There’s a big battle that occurs every year during summertime – the choice of staying cool vs. paying an expensive electric bill. It can be tough, especially if you live in areas where temperatures stay in the 80s and higher. You want to be comfortable, but you also don’t want to burn a hole in your wallet. Is it possible? Here are some money saving tips to help you and your wallet stay on the cooler side.
- Inspect your home for air leaks. If you have an older home, there’s a chance the air may be leaking out through window seals, cracks in doors, and even the attic if it isn’t insulated properly. By signing up for a home energy audit with your local utility provider or contractor, your home will be checked for leaks by a certified home energy rater who can recommend ways to help keep your home energy efficient. Or, you could just perform the inspection yourself. Go outside and run your hand along windows and doors while the AC is running; if you feel cold air, apply caulk to the windows and insulation around doors.
- Consider a smart thermostat. These units can regulate the amount of heat and cool air that flows through even when you aren’t home. You can also adjust the settings through an app on your smart phone.
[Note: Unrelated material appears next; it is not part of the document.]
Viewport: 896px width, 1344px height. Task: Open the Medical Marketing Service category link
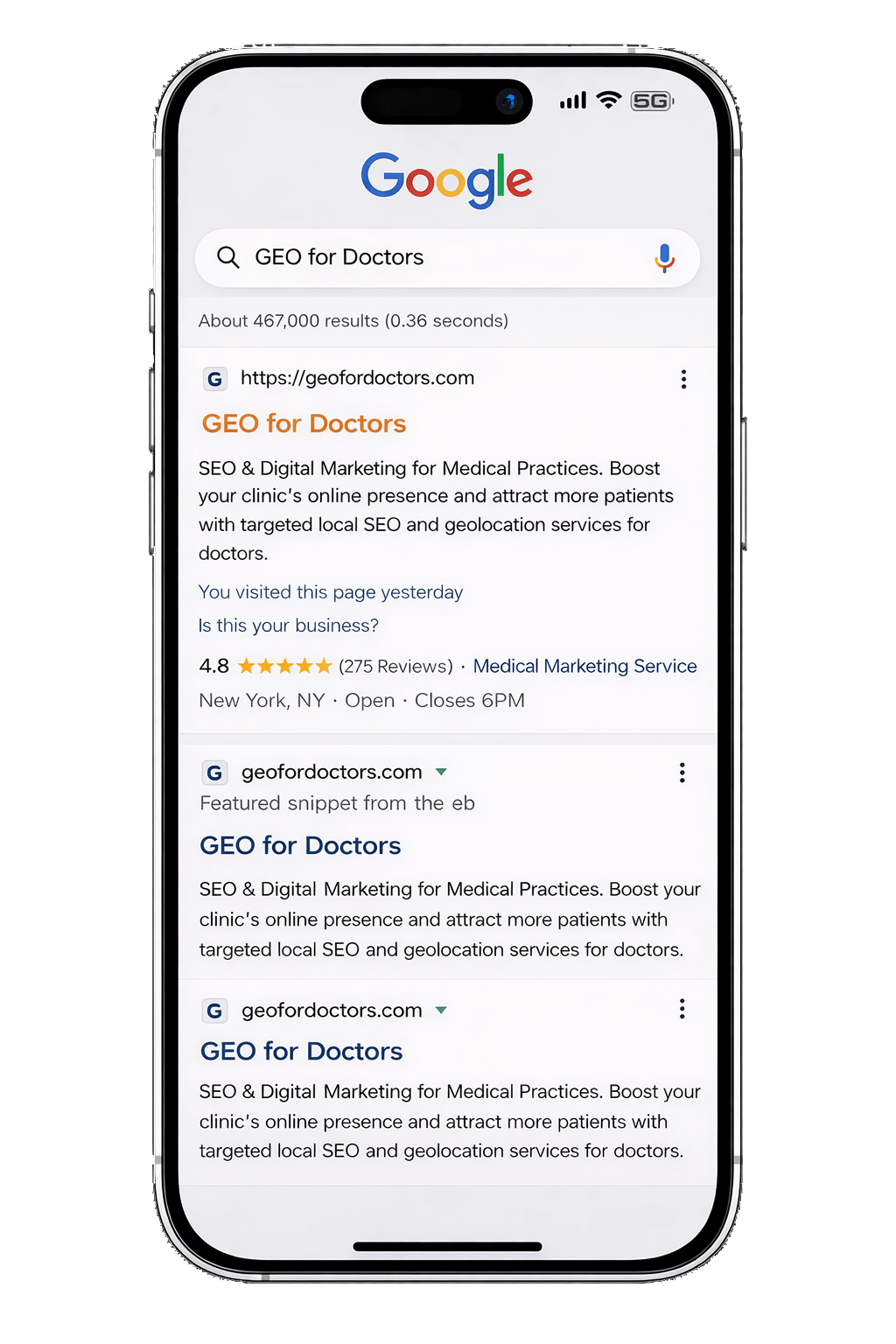click(x=584, y=666)
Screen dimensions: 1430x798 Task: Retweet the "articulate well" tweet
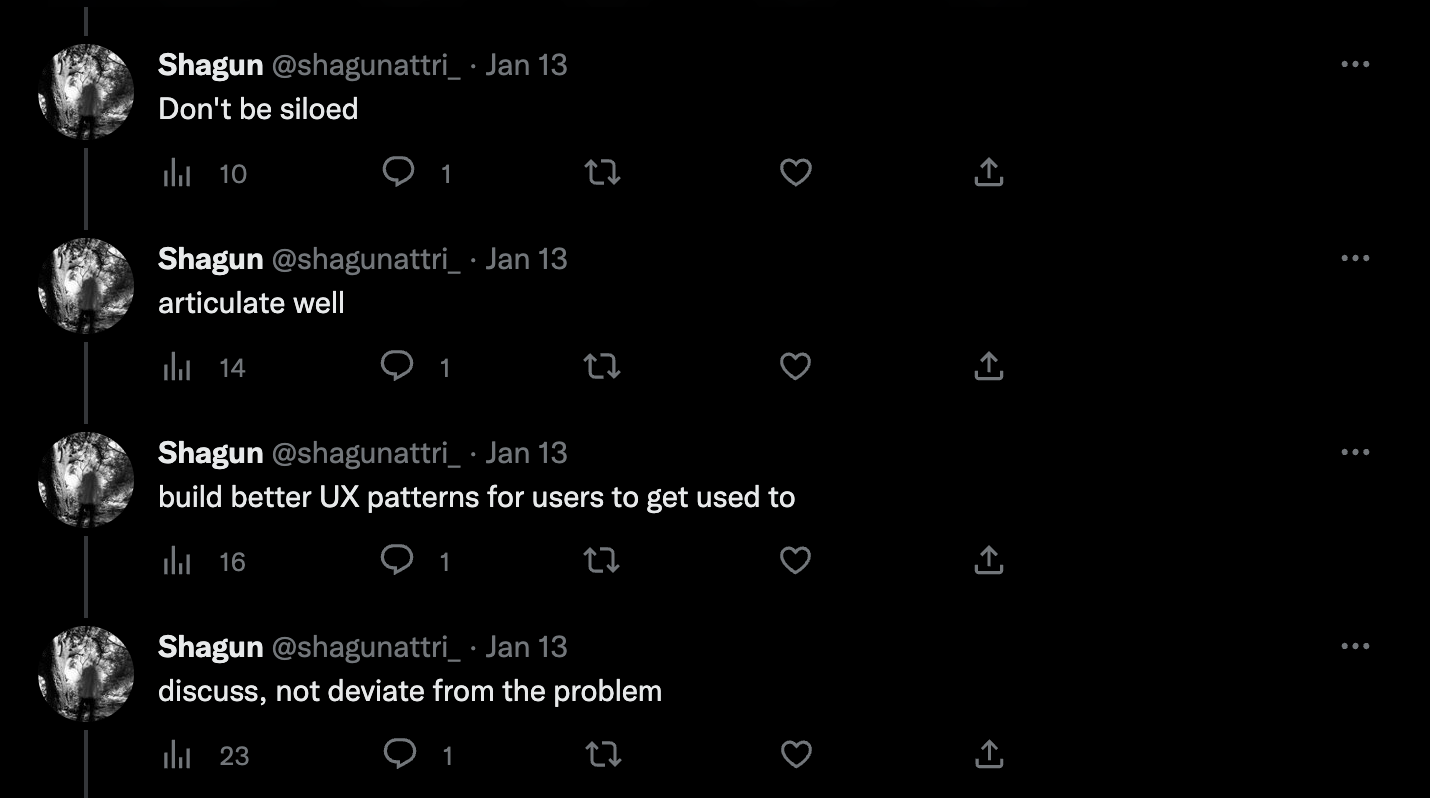[x=602, y=367]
- Check the placement of your thermostat. Yes, there is such a thing as having it mounted on the wrong wall. If it’s placed by a hot window, it will turn on more often than needed because the unit will “think” the room is much hotter than it actually is.
- Shut your blinds. Not only can an open window trick your unit into thinking the room is hotter than it is, it also brings in unnecessary heat, making life uncomfortable for you should it be a day you’ll be staying indoors. Once the warmest part of the day arrives, close your blinds to block out the heat. This will also help insulate your windows so the cold air won’t escape.
- Turn on your fan(s). A ceiling fan can help a room feel up to 10 degrees cooler and uses 10% of the energy of an AC unit.
- Increase the temperature. Some believe that if you leave your house with the unit set on one temperature, you’ll save money. However, this just a myth. The best way to save money is by turning up the thermostat before you leave. AC units work in the most efficient manner while at full speed for longer periods of time. Switching back to a lower temperature once you get home will save money as opposed to the unit cycling on and off while you’re away from home. A programmable unit is perfect for this, as you can program the unit to work at a high temperature while you’re away and to cool down before you arrive home.
- Aim high. Setting your thermostat for the highest temperature you can tolerate is the best way to combat a high energy bill. You can save up to 10% each year on bills by setting the thermostat 10-15 degrees higher for at least eight hours per day. The US Department of Energy suggests an indoor temperature of 78 degrees for when you’re at home.